Now that the cushion has been moved, Michael has been able to sit more comfortably than previously. His main complaint now is that his right leg goes numb after sitting for so long. After looking into his positioning, the wheelchair representative will come out to look at raising his footrests to allow for more hip flexion and reduce the pressure on the back of his leg from his cushion.

If these adjustments do not help reduce the numbness, we will continue to monitor and change positioning as well as perform different techniques and modalities to reduce this numbness as much as we can. Our goal will remain to improve Michael’s comfort and  allow for increased time in his wheelchair. The longer he is able to maintain being in his chair, the more independence he has. If he isn’t able to tolerate being in his chair, he will be limited in the places he can go and time away from his home. With the increase in discomfort, he was spending more time in bed, which increases the risk of other complications, such as pressure sores.

As always, we will continue to have an open line of communication between Michael and I as well as everyone else on the team.
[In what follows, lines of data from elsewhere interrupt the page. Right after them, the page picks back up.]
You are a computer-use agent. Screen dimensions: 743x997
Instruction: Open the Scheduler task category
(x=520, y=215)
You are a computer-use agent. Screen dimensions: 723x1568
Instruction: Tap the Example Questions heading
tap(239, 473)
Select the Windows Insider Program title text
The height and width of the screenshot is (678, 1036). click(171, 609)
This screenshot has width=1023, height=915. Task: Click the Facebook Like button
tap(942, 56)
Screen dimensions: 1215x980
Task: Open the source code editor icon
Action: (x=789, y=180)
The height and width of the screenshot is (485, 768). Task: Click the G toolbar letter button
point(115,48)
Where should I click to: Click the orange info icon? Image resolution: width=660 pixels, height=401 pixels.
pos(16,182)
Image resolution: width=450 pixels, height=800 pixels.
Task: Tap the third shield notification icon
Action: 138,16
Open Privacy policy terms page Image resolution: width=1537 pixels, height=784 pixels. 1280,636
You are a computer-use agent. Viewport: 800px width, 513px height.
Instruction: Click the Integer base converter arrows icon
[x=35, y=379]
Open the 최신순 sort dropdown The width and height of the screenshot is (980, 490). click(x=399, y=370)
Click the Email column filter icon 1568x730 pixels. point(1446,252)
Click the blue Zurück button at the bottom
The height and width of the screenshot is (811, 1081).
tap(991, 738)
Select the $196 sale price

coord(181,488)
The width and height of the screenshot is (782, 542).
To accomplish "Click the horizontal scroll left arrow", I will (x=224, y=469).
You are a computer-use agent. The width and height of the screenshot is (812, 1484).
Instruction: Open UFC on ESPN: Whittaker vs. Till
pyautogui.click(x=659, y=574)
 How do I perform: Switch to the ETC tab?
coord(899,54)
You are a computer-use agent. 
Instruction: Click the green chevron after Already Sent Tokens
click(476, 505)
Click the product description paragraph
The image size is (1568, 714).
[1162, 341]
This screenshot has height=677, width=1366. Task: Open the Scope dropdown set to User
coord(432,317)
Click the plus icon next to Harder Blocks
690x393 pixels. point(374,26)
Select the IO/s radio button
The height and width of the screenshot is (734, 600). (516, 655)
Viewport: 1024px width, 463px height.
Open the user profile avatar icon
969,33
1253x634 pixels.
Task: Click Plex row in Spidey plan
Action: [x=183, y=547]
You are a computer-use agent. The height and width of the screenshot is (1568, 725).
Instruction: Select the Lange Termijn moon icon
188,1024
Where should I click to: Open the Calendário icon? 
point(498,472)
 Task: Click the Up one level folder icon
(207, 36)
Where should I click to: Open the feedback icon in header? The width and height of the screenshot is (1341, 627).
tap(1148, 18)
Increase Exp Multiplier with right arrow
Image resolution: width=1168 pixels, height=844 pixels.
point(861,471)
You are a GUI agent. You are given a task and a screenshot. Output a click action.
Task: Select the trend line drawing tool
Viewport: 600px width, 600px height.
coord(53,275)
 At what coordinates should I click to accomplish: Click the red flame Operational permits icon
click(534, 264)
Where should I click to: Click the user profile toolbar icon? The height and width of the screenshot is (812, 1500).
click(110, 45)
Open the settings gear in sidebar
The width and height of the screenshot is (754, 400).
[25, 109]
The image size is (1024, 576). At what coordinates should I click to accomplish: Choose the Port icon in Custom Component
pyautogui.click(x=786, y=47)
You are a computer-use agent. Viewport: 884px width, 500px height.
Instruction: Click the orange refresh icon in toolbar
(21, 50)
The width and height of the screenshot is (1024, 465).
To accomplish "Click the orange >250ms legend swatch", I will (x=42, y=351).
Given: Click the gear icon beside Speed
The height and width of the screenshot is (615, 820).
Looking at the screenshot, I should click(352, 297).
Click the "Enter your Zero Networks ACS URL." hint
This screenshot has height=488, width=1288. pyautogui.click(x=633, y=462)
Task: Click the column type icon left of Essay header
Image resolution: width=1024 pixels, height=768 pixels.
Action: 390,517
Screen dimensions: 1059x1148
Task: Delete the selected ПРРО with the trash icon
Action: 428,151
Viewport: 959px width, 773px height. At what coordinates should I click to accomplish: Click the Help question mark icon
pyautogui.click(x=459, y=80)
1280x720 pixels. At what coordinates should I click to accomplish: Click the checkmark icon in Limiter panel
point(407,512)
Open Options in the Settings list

He will always be able to lead his treatments to ensure the focus is on his goals, and that he is comfortable and confident in his treatments.

Patient perspective

I’ve always had a fear of becoming addicted to opioids, especially with the increase in opioid addiction today. When I saw my pain doctor, we had a long discussion about that fear, and she was able to ease my mind regarding this topic. She told me the majority of opioid addictions are caused by patients who were given opioids, either after surgery or for pain they were experiencing during rehab of an injury. She told me these patients were probably not titrated down when coming off the opioid they were prescribed.

While some people think quitting cold turkey is the way to stop taking opioids, patients need to remain on their opioids, and over time, take fewer over a given time period. This slow reduction in the amount they may take will give their bodies time to adjust, and even though this may take time, it’s the only way to successfully come off of opioids and allow the body to function properly.

At the time I’m writing my segment of this article, I’ve been on a buprenorphine transdermal patch for almost a week, which is giving me 5 micrograms an hour of medication. I have noticed a small decrease in the pain in my upper glutes, but she may need to increase this from 5 mcg/hour to 10 mcg/hour.

We all face fears as we get older, but I’m lucky to have a great physical therapist and pain doctor who are helping me.